● **Work to complete**: Copy the lines exactly. Begin at the first line of the data and stop after the line with "You are a computer-use agent. 530x307 pixels.".

* * * *

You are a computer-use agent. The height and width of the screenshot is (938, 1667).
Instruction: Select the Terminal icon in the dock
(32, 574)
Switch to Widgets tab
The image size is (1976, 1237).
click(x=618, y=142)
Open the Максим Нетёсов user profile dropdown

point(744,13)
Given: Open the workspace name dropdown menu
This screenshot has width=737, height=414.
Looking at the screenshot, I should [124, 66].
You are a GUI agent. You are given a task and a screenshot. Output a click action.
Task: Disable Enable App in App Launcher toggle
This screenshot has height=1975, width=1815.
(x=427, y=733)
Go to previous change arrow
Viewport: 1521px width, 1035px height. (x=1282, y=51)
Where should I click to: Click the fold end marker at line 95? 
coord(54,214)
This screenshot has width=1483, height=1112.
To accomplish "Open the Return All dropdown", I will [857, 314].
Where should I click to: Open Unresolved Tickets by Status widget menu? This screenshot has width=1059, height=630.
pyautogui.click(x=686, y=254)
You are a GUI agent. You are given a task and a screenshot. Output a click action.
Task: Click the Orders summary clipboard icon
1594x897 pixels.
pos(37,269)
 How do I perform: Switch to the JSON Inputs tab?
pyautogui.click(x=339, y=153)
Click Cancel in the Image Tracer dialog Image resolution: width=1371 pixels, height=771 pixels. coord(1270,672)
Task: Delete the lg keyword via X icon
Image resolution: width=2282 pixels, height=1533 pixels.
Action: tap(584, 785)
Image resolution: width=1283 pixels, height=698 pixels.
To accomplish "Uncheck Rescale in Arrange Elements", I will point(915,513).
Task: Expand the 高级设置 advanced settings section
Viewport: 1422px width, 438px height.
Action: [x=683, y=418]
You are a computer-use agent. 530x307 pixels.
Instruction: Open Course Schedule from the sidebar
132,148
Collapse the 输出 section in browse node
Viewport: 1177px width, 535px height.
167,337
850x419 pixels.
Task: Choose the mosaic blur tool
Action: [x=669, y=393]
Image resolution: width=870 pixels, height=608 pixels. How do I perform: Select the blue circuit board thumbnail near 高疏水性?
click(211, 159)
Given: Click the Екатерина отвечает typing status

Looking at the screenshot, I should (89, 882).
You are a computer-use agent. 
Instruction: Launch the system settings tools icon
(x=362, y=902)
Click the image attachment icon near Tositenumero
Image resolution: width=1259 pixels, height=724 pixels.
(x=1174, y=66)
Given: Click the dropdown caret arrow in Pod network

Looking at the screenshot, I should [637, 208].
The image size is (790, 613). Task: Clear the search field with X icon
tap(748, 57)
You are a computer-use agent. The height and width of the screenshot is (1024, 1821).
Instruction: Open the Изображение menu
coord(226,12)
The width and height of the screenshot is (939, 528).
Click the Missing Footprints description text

* * * *

● **Solution to the exercise**:
You are a computer-use agent. The height and width of the screenshot is (938, 1667).
Instruction: Select the Terminal icon in the dock
(32, 574)
Switch to Widgets tab
The image size is (1976, 1237).
click(x=618, y=142)
Open the Максим Нетёсов user profile dropdown

point(744,13)
Given: Open the workspace name dropdown menu
This screenshot has width=737, height=414.
Looking at the screenshot, I should [124, 66].
You are a GUI agent. You are given a task and a screenshot. Output a click action.
Task: Disable Enable App in App Launcher toggle
This screenshot has height=1975, width=1815.
(x=427, y=733)
Go to previous change arrow
Viewport: 1521px width, 1035px height. (x=1282, y=51)
Where should I click to: Click the fold end marker at line 95? 
coord(54,214)
This screenshot has width=1483, height=1112.
To accomplish "Open the Return All dropdown", I will [857, 314].
Where should I click to: Open Unresolved Tickets by Status widget menu? This screenshot has width=1059, height=630.
pyautogui.click(x=686, y=254)
You are a GUI agent. You are given a task and a screenshot. Output a click action.
Task: Click the Orders summary clipboard icon
1594x897 pixels.
pos(37,269)
 How do I perform: Switch to the JSON Inputs tab?
pyautogui.click(x=339, y=153)
Click Cancel in the Image Tracer dialog Image resolution: width=1371 pixels, height=771 pixels. coord(1270,672)
Task: Delete the lg keyword via X icon
Image resolution: width=2282 pixels, height=1533 pixels.
Action: tap(584, 785)
Image resolution: width=1283 pixels, height=698 pixels.
To accomplish "Uncheck Rescale in Arrange Elements", I will point(915,513).
Task: Expand the 高级设置 advanced settings section
Viewport: 1422px width, 438px height.
Action: [x=683, y=418]
You are a computer-use agent. 530x307 pixels.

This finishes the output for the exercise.